Q: With protection sales through mortgage advisers said to have slipped since the upturn in the mortgage market, how has the Mortgage Market Review affected business volume?
A: Unfortunately, early indications are while the MMR may have achieved some of its objectives, it may have also had unintended consequences.
Our most recent data analysis indicates the MMR has increased the number of advisers requesting protection quotes. This makes sense as advisers will always look to their duty of care to ensure the customer’s ability to maintain payments, regardless of future circumstances, including events like illness or death.
Our perception is that the MMR has seen advisers adapting their processes to comply with the regulations and, importantly, the spirit of what the MMR is looking to achieve, namely to ensure customers have the ability to pay their mortgages when beset by a change in circumstance.
However, according to our latest adviser research, the unfortunate consequence of the MMR is its financial requirements may, in the case of some clients,’ completely prohibit protecting against the risks associated with death or ill health.
Our research asked if intermediaries had seen any increase in lenders wanting a relevant protection policy in place alongside the mortgage? Just 2% said they had.
We asked if advisers believed a discussion about protection should be made mandatory as part of any revisions to the MMR. The vast majority said it should. Less than 5% disagreed.
Finally, we asked if the new affordability checks were providing greater or less financial flexibility for cash strapped borrowers with respect to the purchase of protection. Universally, 96% thought post-MMR borrowers had less flexibility.

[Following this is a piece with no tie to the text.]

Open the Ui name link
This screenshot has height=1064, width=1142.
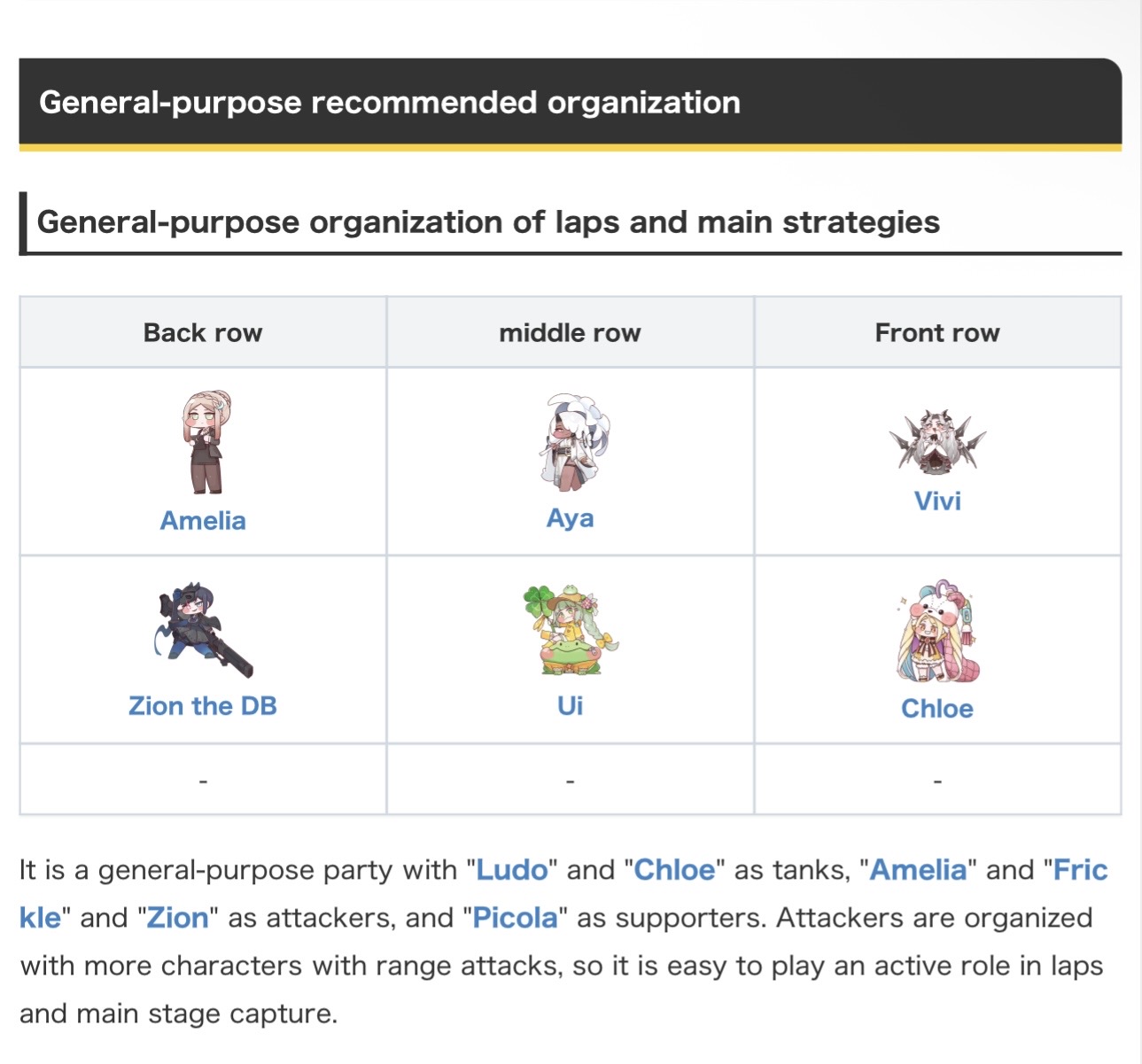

Our research and broader conversations with advisers concludes while life assurance and critical illness do not feature in the MMR, the overriding principles of the MMR and lenders responsibilities’ regarding whether the ‘customer can afford the loan’ and the requirement ‘to verify the customer’s income’, will mean the consequences of ill health or accidents should be given equal prominence to the loss of an income through redundancy.
It is still early days, but we believe the MMR will be a force for good; but mortgage advisers will also drive further change as a result.

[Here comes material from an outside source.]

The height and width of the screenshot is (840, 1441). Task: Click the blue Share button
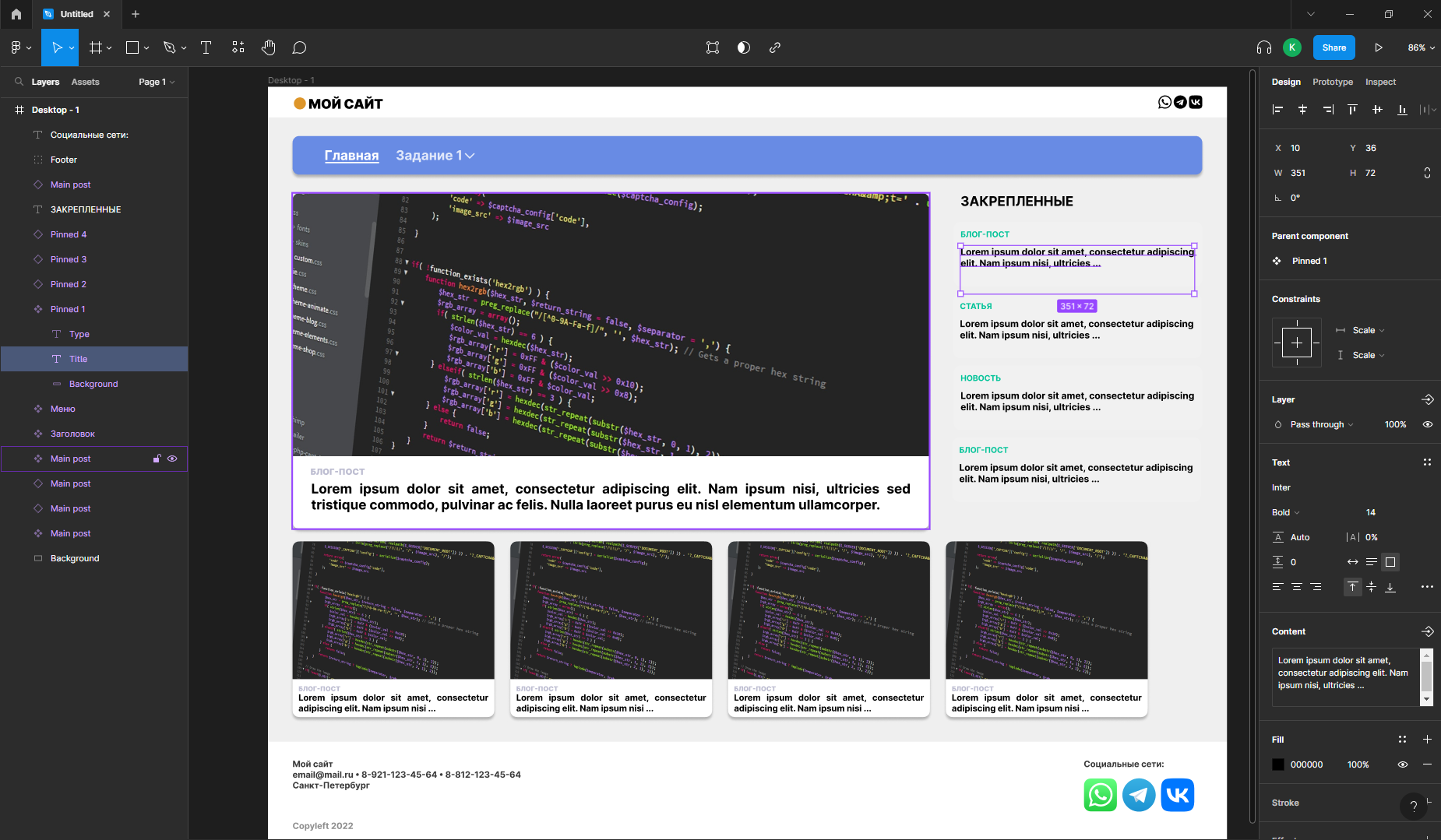tap(1334, 47)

At this stage I can only comment anecdotally on some of the changes I have seen. An interesting case in point is the increase in the number of advisers looking to find cover for more complex protection cases.
For older home buyers where finances are less of an issue, the MMR will stimulate questions regarding other risks. This is where the MMR missed the opportunity, in not addressing the individuals whose health might be the biggest risk factor. We also believe advisers will choose to outsource the management of these cases.
Treating customers fairly is more than a box ticking exercise. While an unintended consequence of the MMR might be too many customers will not have protection policies in place due to affordability, the converse effect will be advisers will want to do the right thing and ensure the best possible service to all those of all ages with the widest conditions. The technology, and the rewards, are there to help them.